** Данный отрывок **
::::::::

И снова — по поводу небольшой фотографии с весьма интересного барельефа, выполненного молодым римлянином, который рано умер, не оставив ничего в более долговечной форме, что могло бы засвидетельствовать его гений: — «„Ведомые звездой волхвы“ благополучно прибыли к моему порогу вчера вечером, что вполне оправдано и обеспечено красотой и великолепной фантазией их фигур, а также не в меньшей степени щедрыми наставлениями их последнего устроителя и проводника.

Это было, безусловно, весьма неожиданное, но для меня в высшей степени дружеское вдохновение с вашей стороны, которое направило их стопы в эту сторону. Но они приняты и будут приняты с благодарностью и почтением, и бережно сохранены в доброй надежде, что вы почувствуете себя обязанными когда-нибудь заглянуть и лично осведомиться о благополучии ваших гостей и подопечных».

И еще:

Как вы полагаете, на что жить неумелым ученым, если Филдс однажды умрет? Serus in coelum redeat!

С любовью, ваш и его,

Р. У. ЭМЕРСОН. Безусловно, изящество и дружеское обаяние этих непринужденных записок оправдывают их сохранение даже для тех, кто не был связан личной привязанностью, стоявшей за ними.

::::::::

** Строки данных **

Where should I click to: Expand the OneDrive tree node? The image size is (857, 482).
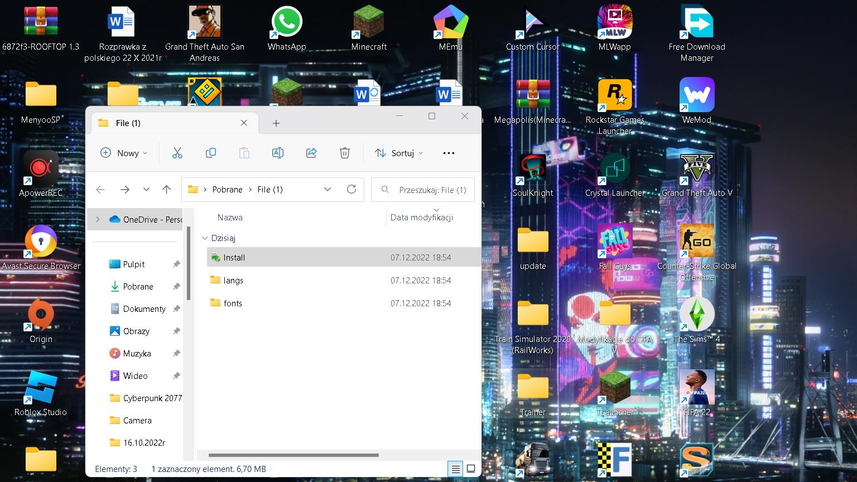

::::::::

Перепишите часть отрывка от слов «Это было, безусловно, весьма» до слов «in coelum redeat!» включительно, подставив «радостью» вместо «благодарностью».

** Письменное решение **
Это было, безусловно, весьма неожиданное, но для меня в высшей степени дружеское вдохновение с вашей стороны, которое направило их стопы в эту сторону. Но они приняты и будут приняты с радостью и почтением, и бережно сохранены в доброй надежде, что вы почувствуете себя обязанными когда-нибудь заглянуть и лично осведомиться о благополучии ваших гостей и подопечных».

И еще:

Как вы полагаете, на что жить неумелым ученым, если Филдс однажды умрет? Serus in coelum redeat!